═══ RECORDS TO USE

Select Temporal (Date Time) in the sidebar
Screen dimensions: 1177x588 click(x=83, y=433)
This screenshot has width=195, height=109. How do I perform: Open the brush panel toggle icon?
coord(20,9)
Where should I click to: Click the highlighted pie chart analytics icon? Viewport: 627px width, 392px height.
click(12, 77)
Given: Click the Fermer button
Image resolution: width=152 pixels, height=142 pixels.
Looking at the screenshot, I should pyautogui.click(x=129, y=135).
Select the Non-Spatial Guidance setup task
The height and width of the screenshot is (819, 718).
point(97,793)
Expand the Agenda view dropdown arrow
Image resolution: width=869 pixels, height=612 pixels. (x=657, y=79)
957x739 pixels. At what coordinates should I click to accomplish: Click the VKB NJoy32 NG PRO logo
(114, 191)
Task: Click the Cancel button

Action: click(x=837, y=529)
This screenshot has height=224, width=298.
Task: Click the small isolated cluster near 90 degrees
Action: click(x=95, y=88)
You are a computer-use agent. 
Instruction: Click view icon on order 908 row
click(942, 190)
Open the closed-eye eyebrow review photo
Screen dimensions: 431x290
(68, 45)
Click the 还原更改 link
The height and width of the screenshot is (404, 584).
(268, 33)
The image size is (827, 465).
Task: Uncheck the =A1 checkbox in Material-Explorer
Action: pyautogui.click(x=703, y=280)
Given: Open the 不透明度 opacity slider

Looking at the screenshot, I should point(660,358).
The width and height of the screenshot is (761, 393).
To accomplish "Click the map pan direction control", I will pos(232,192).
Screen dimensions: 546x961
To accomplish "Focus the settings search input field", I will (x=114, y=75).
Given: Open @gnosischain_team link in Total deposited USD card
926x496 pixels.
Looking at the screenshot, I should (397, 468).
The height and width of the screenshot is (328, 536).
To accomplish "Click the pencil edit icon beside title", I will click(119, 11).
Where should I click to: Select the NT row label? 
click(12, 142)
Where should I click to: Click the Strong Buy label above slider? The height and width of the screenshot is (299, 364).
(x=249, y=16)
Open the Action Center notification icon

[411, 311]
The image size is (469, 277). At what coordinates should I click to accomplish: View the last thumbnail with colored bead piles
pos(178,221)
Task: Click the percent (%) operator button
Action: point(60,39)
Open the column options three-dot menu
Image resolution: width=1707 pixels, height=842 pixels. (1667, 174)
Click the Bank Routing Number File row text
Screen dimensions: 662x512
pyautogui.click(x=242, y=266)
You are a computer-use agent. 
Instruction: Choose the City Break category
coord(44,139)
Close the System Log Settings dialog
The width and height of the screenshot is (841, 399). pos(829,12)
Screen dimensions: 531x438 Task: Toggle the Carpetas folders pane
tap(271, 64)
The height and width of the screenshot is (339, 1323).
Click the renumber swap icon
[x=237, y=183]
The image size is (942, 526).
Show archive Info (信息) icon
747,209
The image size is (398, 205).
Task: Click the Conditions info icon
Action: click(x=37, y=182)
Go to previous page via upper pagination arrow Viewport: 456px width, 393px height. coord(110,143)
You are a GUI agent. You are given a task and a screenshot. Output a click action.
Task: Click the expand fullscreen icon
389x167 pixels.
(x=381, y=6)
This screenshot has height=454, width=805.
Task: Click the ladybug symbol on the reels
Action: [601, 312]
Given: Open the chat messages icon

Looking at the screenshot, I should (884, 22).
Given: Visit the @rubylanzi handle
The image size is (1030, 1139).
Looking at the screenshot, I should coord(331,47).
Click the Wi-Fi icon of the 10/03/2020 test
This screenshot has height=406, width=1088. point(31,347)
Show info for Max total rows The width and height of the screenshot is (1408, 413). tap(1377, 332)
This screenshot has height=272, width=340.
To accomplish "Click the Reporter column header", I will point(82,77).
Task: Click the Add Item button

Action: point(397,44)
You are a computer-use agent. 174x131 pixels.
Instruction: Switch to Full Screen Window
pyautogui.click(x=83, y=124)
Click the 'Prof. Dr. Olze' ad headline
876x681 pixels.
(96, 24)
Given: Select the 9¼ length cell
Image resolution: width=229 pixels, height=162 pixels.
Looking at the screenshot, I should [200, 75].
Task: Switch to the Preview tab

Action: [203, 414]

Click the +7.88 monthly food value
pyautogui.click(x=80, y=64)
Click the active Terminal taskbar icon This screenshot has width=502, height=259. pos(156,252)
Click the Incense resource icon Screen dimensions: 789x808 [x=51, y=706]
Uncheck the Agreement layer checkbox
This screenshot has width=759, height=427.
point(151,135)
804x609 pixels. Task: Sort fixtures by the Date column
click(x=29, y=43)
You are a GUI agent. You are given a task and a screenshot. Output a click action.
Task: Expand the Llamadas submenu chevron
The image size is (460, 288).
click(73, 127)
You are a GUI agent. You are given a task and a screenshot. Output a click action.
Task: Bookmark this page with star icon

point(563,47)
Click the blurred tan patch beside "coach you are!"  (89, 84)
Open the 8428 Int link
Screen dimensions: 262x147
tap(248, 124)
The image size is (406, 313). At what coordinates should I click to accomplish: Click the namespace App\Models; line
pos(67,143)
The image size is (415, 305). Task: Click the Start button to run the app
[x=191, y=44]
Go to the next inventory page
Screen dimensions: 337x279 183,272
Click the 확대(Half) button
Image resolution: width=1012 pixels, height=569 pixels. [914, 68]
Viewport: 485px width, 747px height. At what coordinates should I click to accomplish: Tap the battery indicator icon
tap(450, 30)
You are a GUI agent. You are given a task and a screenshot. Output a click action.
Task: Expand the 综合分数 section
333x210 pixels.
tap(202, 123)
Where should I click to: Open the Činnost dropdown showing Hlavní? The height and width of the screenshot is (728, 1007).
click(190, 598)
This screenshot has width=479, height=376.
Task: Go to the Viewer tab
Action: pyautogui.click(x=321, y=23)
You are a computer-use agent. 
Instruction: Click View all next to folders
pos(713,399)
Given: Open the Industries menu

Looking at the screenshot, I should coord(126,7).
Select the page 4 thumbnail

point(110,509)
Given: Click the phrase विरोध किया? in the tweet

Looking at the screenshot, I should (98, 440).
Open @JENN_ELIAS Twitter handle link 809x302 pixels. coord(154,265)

══════

WORK REQUEST —
Scan the records above for the word "link". Copy each line that has it.

OUTPUT FOR THIS TASK —
Click the 还原更改 link
Given: Open @gnosischain_team link in Total deposited USD card
Open the 8428 Int link
Open @JENN_ELIAS Twitter handle link 809x302 pixels. coord(154,265)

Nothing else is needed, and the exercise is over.